- Data supplied
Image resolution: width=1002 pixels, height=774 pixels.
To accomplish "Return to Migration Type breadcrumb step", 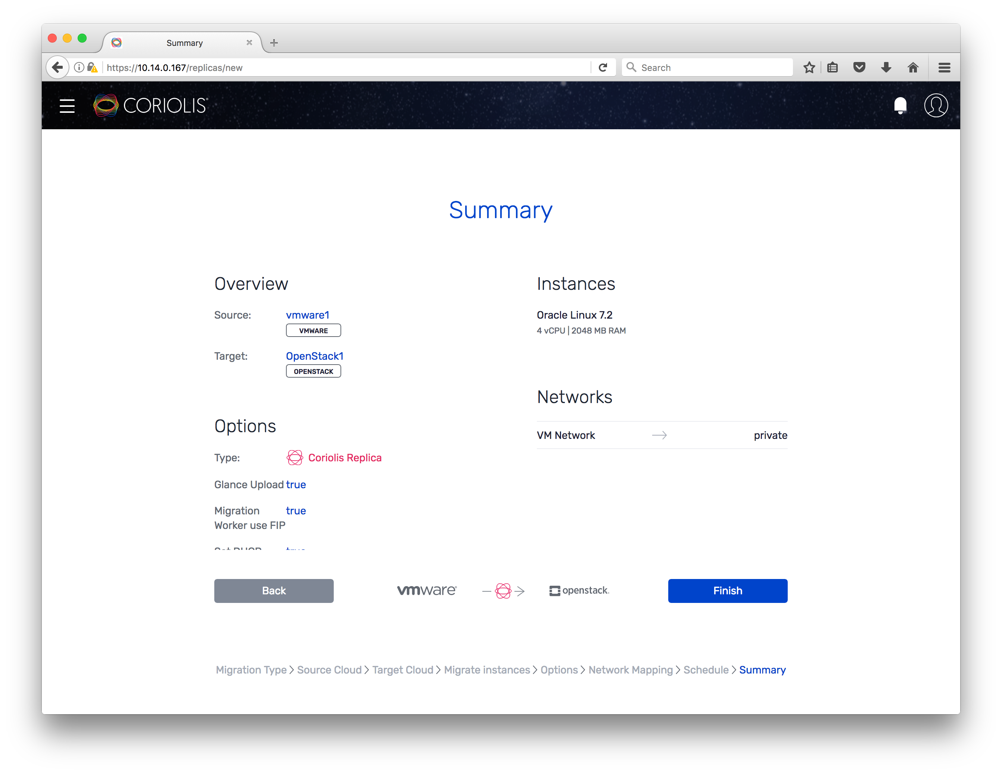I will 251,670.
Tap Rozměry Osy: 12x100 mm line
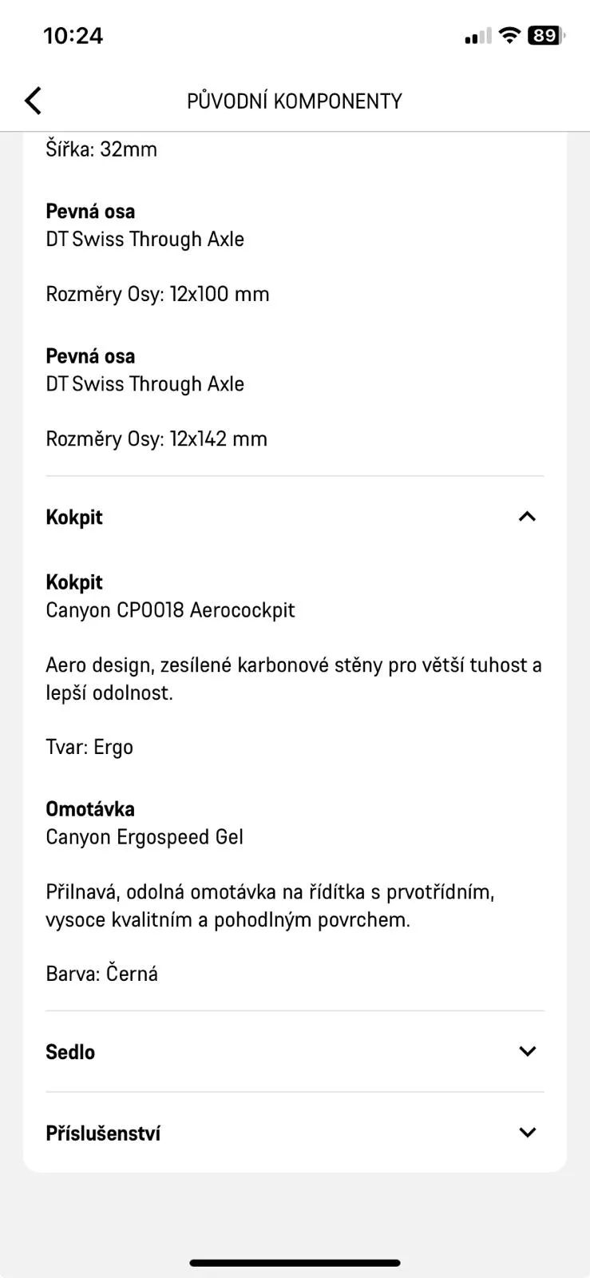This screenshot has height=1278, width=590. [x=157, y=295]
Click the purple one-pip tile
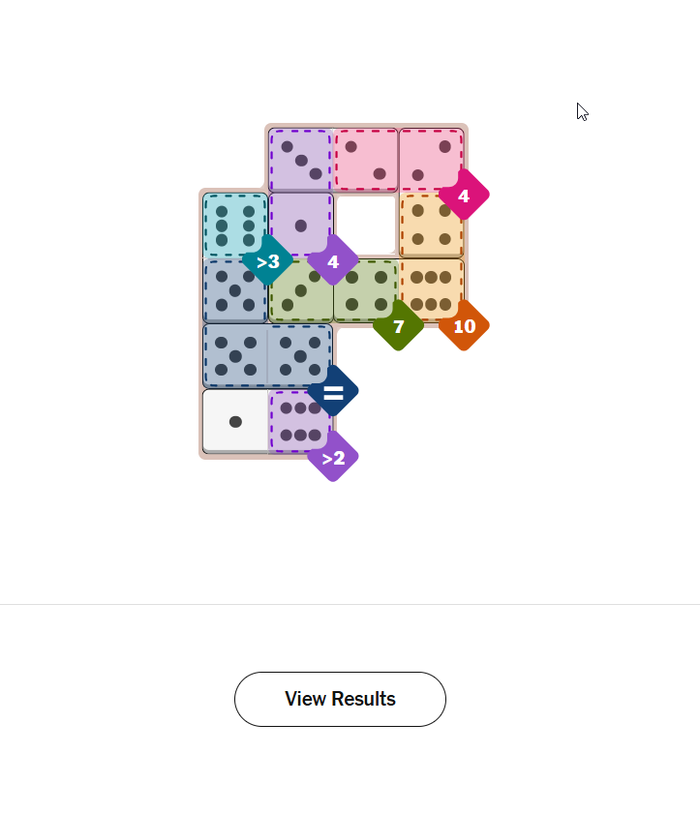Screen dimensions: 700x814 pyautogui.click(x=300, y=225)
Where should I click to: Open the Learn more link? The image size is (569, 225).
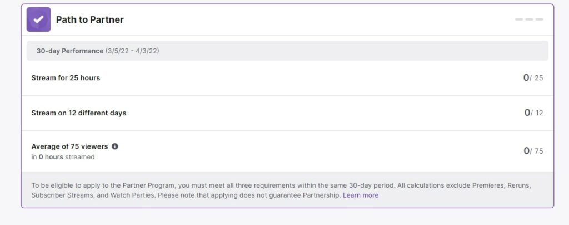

- Written exercise
Quote the records word for word, starting at the line that contains "Tap Rozměry Osy: 12x100 mm line" and continuing through the end of the records. Leave the pictures out.

- The output
Tap Rozměry Osy: 12x100 mm line
This screenshot has height=1278, width=590. [x=157, y=295]
Click the purple one-pip tile
Screen dimensions: 700x814 pyautogui.click(x=300, y=225)
Where should I click to: Open the Learn more link? The image size is (569, 225).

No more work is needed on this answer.